Le mouvement ouvrier nantais
Yannick Guin
Editeur: La Découverte (Réédition Numérique Fenixx)
Depuis la Libération, les regards sont fréquemment attirés par la combativité des ouvriers de Nantes et de Saint-Nazaire. En 1953, 1955, 1968, le prolétariat nantais et nazairien est à l'origine des puissants affrontements contre l'État bourgeois. Ayant épuisé les voies de la négociation avec un patronat exceptionnellement rétrograde, les ouvriers se heurtent directement, dans l'usine ou dans la rue, aux forces répressives de l'appareil d'État. Mais cette image ne doit pas voiler les longues périodes d'apathie et la faiblesse de la conscience politique, qui caractérisent aussi le prolétariat de la Basse-Loire, notamment lors des consultations électorales.

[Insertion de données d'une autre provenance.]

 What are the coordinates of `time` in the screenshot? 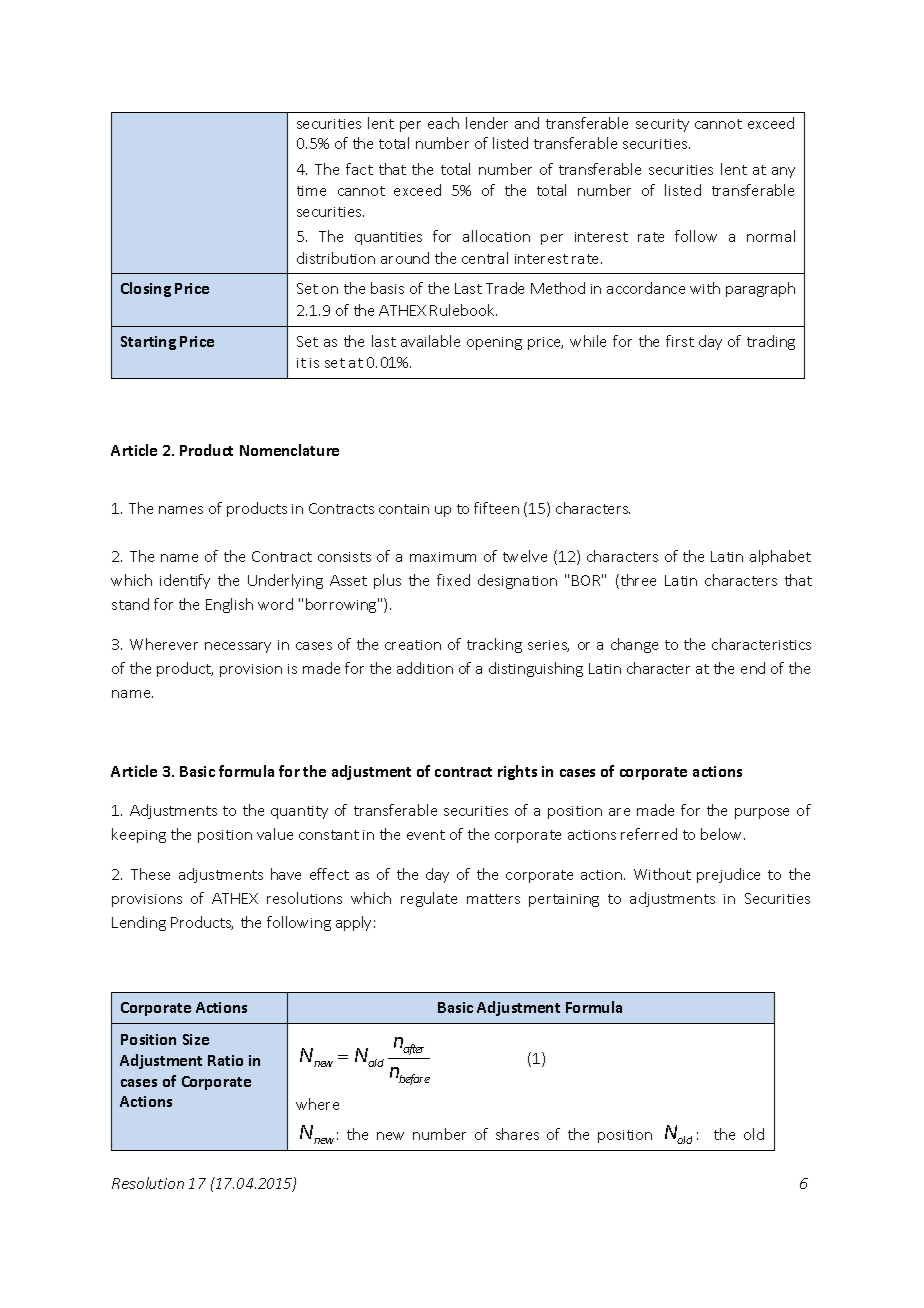 It's located at (311, 191).
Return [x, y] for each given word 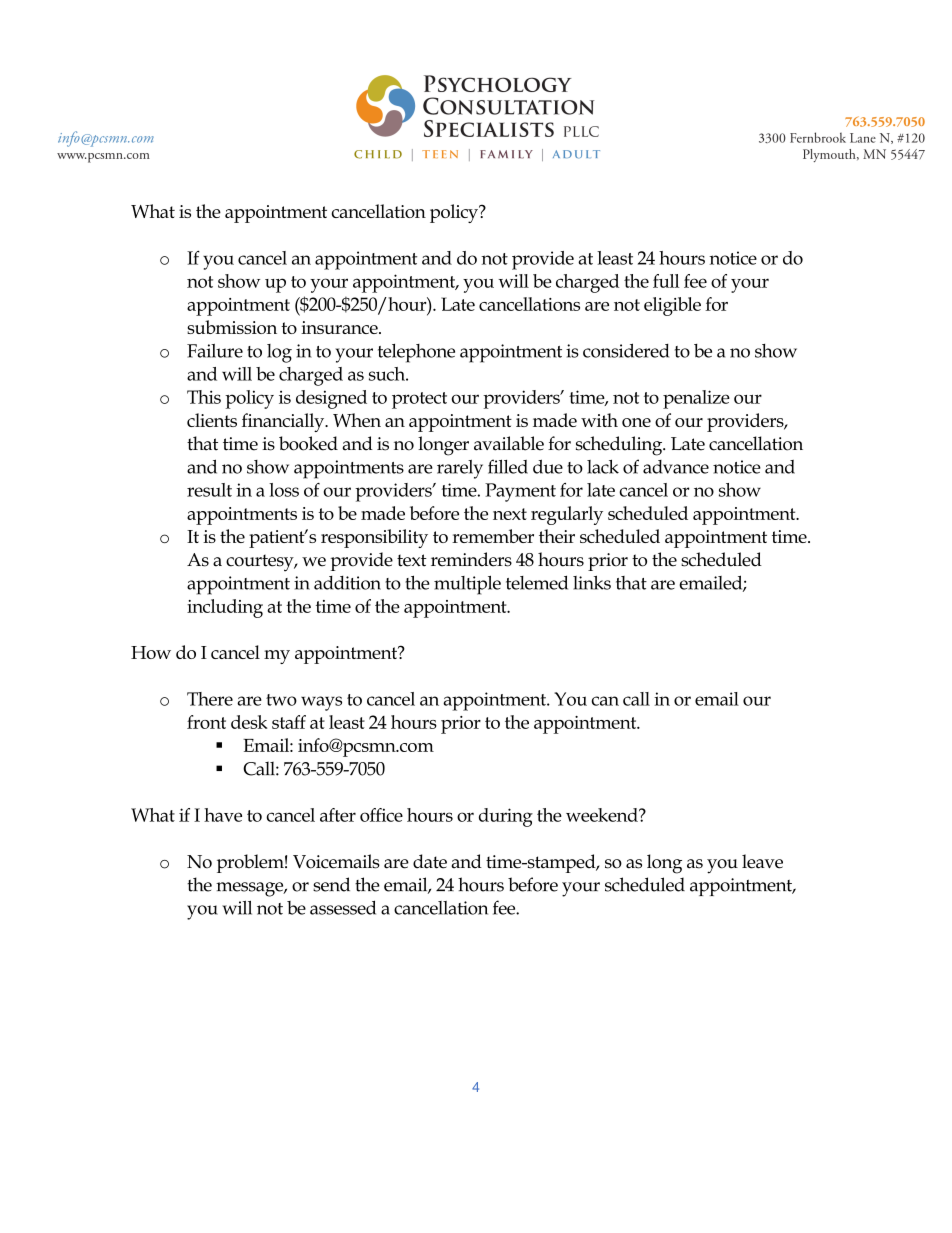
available [509, 443]
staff [289, 722]
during [506, 817]
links [592, 582]
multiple [467, 585]
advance [676, 467]
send [331, 884]
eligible [672, 306]
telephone [416, 353]
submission [232, 327]
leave [762, 861]
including [225, 608]
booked [308, 443]
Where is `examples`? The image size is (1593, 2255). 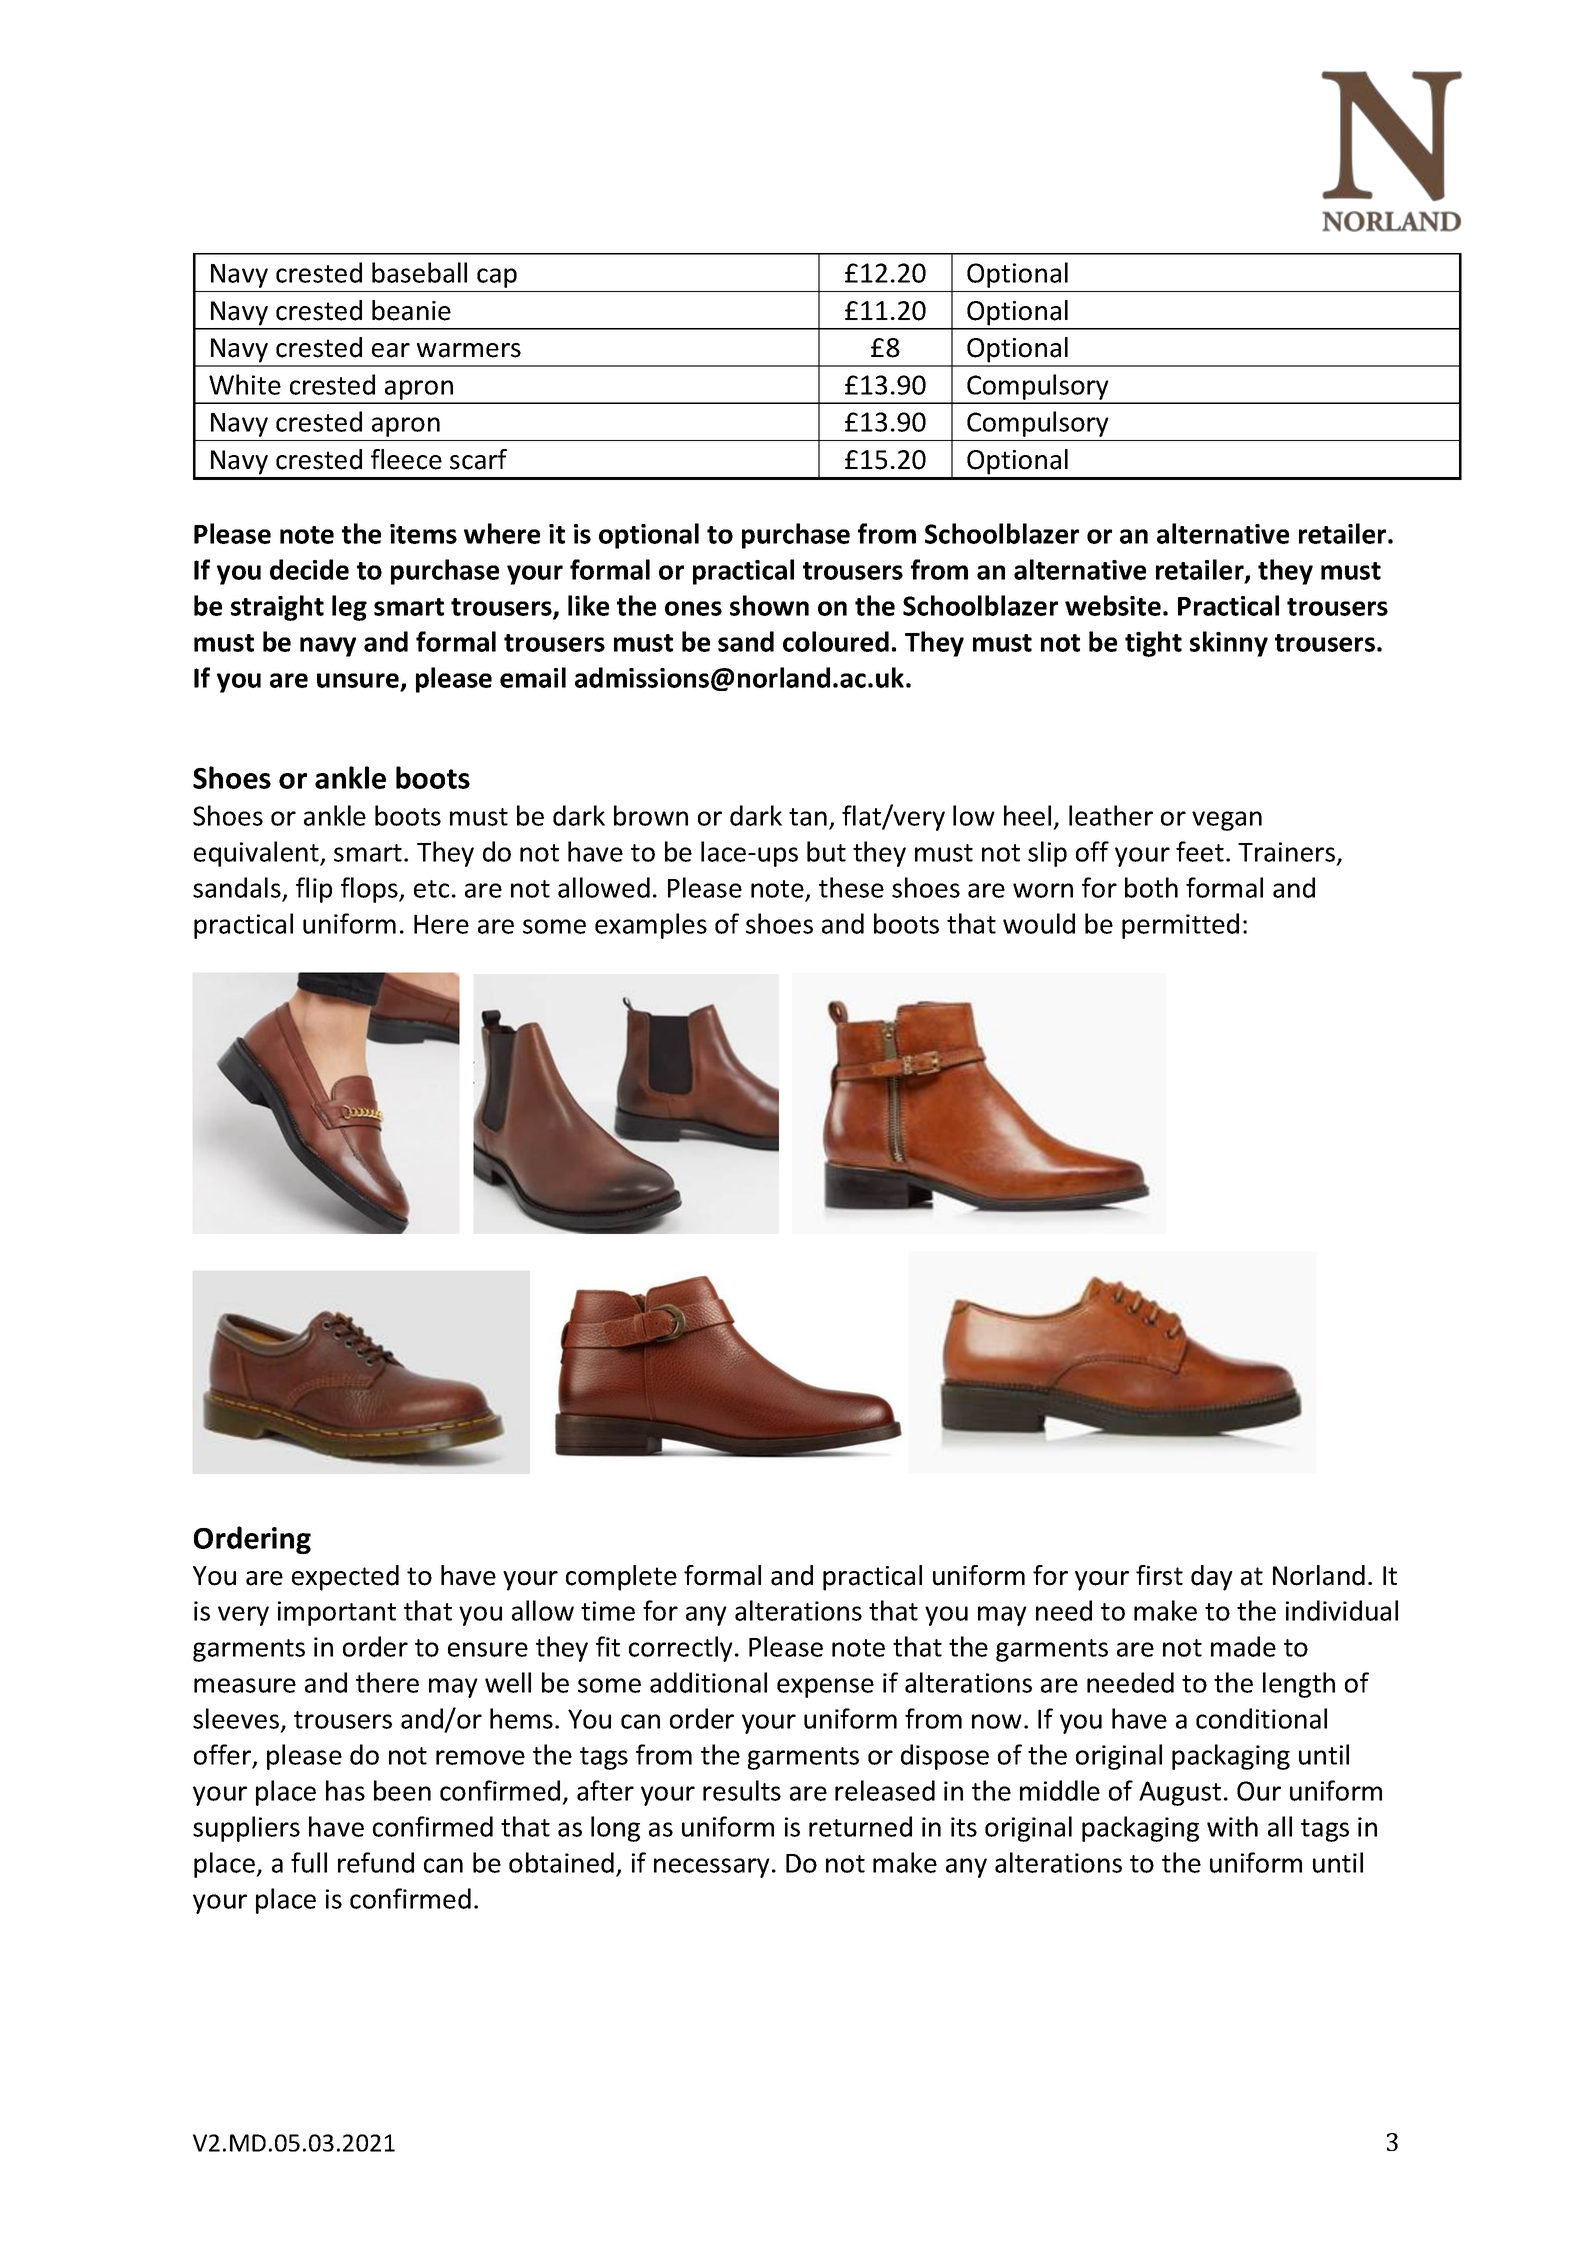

Car, tel est bien le paradoxe qu'il s'agit d'expliquer : comment et pourquoi l'ouvrier oscille perpétuellement entre le républicano-socialisme de la bourgeoisie libérale, et l'action directe de la classe autonome ; comment et pourquoi il recourt, alternativement, à un bulletin de vote bien tiède, et à la grève générale révolutionnaire ; comment et pourquoi il répugne à s'organiser dans un parti politique, tandis qu'il fait bloc derrière ses dirigeants syndicaux.
Il n'existe pas d'autre moyen de répondre à ces questions, que de déterminer, avec exactitude, les rapports entretenus par le prolétariat avec les autres classes ou fractions de classe, depuis l'aube de la révolution industrielle, puisque ces caractères, et tout particulièrement la propension à l'action directe, puisent leur origine loin dans le temps.
Rechercher le fil conducteur des luttes de classes, et examiner les contours du mouvement ouvrier, depuis les premiers balbutiements jusqu'aux développements contemporains, présente un autre avantage : celui de briser avec la conception classique de l'histoire du mouvement ouvrier, volontiers linéaire, volontiers cohérente, volontiers réduite aux organisations qui réussissent, alors que les tâtonnements, les contradictions, les échecs, les luttes de masse, sont aussi symptomatiques de la vie interne du prolétariat et que, en conséquence, on ne saurait les passer sous silence qu'au prix d'une mystification. C'est pourquoi cette étude sur le mouvement ouvrier dans la Basse-Loire n'est, en aucun cas, une recherche d'érudition régionale, mais se veut une tentative pour restituer à tout le prolétariat français, à partir d'un exemple précis, la saveur et la coloration de sa propre histoire.